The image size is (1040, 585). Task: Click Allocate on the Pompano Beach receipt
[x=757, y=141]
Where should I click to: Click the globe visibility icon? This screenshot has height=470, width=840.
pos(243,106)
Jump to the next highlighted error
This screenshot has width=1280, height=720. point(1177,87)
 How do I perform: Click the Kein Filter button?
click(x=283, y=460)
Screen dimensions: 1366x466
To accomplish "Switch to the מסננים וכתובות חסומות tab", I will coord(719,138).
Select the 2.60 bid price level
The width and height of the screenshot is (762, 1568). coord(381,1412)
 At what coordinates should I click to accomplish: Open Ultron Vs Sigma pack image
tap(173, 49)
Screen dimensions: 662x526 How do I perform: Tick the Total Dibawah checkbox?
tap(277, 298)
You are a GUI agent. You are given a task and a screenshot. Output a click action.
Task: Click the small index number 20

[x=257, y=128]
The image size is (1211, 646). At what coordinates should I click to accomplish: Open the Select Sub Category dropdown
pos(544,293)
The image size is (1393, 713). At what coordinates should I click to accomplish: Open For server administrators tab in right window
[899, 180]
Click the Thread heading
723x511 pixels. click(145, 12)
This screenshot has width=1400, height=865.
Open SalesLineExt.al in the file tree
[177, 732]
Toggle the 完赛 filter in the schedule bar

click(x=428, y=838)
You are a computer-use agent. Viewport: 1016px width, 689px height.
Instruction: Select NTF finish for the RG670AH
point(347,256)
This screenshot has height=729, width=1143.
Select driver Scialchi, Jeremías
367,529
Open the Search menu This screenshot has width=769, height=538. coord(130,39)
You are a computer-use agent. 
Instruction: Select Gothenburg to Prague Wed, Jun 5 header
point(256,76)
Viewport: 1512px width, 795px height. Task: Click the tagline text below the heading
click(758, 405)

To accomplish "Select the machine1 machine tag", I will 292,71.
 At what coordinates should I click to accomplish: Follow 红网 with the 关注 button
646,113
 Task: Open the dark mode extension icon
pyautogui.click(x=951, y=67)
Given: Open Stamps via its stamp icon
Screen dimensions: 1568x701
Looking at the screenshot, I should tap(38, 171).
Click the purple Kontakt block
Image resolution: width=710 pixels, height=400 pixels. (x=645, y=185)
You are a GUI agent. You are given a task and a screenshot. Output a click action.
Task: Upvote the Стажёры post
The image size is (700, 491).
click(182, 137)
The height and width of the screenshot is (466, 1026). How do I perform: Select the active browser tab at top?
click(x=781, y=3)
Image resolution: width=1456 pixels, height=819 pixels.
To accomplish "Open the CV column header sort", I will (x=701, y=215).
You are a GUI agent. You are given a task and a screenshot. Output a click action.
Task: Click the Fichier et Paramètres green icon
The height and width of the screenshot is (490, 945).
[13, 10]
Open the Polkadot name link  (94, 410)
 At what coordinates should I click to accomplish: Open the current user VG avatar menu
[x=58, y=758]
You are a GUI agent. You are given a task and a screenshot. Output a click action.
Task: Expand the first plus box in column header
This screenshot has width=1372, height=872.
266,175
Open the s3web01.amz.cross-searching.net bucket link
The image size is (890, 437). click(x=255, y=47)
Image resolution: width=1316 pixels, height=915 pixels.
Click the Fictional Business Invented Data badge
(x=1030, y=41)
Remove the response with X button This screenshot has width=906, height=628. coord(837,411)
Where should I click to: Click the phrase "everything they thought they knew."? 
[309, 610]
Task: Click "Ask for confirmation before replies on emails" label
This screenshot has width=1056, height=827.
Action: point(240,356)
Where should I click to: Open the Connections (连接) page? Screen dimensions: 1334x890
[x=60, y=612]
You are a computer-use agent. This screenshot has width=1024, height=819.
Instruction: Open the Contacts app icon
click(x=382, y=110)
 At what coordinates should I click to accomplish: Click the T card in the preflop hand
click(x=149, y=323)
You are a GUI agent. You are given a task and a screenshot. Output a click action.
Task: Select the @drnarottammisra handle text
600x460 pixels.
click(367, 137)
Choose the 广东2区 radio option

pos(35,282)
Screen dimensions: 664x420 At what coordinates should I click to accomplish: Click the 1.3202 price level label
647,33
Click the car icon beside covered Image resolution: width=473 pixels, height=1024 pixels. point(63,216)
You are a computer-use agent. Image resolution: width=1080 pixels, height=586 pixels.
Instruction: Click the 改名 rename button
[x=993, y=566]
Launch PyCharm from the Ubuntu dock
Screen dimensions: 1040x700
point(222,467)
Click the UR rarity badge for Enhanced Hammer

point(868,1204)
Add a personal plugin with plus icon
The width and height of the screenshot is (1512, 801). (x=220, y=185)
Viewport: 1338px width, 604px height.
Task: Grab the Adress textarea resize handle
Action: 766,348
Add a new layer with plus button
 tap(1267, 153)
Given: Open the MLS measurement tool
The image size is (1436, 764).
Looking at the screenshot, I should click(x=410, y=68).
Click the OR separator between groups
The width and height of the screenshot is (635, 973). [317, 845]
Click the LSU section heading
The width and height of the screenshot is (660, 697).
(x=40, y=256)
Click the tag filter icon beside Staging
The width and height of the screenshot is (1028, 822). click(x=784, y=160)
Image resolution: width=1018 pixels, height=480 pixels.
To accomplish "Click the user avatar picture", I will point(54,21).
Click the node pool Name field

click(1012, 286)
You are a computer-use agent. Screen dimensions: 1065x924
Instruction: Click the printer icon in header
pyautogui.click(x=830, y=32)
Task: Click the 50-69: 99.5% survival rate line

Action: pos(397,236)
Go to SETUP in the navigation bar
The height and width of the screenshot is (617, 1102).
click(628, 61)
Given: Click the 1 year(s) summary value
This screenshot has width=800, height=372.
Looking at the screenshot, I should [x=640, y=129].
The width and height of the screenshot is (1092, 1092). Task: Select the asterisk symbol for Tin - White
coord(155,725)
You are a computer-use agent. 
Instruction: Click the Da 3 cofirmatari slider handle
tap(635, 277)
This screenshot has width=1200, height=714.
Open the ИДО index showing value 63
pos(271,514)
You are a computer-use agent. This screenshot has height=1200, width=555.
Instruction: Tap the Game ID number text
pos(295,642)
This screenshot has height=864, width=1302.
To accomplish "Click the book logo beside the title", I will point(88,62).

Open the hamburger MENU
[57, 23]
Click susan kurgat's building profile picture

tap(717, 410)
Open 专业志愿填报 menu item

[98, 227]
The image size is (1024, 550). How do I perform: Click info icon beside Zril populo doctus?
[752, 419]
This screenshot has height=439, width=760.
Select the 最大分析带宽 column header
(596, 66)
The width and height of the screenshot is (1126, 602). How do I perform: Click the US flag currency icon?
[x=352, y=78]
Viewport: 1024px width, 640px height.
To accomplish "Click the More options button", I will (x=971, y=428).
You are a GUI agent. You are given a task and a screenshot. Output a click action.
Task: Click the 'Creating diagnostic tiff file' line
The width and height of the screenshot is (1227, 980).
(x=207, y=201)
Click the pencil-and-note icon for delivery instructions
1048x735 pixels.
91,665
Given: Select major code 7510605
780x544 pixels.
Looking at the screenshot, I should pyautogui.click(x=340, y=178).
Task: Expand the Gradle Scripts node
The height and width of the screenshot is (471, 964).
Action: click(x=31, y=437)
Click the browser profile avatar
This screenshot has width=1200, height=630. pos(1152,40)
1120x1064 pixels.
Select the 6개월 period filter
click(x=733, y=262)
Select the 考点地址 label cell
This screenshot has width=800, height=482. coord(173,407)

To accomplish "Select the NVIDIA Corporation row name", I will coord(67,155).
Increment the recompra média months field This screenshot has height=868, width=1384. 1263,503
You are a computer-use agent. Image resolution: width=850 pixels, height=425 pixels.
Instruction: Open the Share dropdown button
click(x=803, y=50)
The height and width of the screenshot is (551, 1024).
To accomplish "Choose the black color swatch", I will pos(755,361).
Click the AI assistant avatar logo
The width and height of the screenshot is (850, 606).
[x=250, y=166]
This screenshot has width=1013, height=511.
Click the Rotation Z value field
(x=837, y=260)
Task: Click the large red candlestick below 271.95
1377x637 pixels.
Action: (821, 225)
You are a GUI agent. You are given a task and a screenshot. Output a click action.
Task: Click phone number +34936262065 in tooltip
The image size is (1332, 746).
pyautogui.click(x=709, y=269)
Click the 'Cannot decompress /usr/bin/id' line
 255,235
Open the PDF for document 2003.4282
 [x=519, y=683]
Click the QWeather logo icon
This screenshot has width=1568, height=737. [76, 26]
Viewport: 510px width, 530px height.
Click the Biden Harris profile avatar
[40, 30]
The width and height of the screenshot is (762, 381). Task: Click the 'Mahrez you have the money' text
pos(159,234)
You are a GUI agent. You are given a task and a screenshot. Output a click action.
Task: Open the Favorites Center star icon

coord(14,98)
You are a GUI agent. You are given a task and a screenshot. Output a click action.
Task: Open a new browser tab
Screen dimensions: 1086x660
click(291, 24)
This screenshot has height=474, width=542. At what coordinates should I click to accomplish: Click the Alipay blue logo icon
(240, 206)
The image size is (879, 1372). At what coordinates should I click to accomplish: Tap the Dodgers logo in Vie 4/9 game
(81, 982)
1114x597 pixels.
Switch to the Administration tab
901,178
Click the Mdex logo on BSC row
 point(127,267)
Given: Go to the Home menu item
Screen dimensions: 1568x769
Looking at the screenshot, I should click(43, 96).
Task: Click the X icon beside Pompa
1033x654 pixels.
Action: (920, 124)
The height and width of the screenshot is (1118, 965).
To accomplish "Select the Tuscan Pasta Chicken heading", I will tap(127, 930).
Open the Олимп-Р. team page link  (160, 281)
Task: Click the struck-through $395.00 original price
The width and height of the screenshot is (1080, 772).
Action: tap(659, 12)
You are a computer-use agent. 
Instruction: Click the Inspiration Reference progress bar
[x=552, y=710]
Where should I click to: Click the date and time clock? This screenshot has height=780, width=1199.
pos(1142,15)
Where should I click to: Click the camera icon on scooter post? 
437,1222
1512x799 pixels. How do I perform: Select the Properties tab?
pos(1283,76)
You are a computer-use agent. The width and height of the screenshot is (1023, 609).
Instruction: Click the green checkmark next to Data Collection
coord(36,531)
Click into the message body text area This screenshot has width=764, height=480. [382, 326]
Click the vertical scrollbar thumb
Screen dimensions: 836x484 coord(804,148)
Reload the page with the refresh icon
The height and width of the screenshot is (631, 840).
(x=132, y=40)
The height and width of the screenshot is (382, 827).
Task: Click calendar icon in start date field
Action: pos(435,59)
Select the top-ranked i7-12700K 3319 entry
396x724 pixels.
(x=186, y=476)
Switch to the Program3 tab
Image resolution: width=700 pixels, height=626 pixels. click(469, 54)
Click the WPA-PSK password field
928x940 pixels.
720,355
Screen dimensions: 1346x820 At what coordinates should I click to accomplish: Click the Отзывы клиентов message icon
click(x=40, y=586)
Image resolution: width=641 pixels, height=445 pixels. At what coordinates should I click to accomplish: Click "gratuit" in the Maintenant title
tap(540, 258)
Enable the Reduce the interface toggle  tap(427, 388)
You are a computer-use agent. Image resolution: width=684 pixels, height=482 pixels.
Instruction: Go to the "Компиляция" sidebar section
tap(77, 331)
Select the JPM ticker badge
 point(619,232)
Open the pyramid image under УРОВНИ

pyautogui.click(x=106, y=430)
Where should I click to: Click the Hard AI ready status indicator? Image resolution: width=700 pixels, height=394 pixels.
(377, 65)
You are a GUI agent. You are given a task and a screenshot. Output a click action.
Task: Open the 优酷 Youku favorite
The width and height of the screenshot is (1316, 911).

══════

*AIM OF THE EXERCISE*: In the entries above, one line contains "You are a computer-use agent. The" and another contains "Click into the". Reproduce exactly those two lines and the lines between them, nothing else.

*RESPONSE BOX*:
You are a computer-use agent. The width and height of the screenshot is (1023, 609).
Instruction: Click the green checkmark next to Data Collection
coord(36,531)
Click into the message body text area This screenshot has width=764, height=480. [382, 326]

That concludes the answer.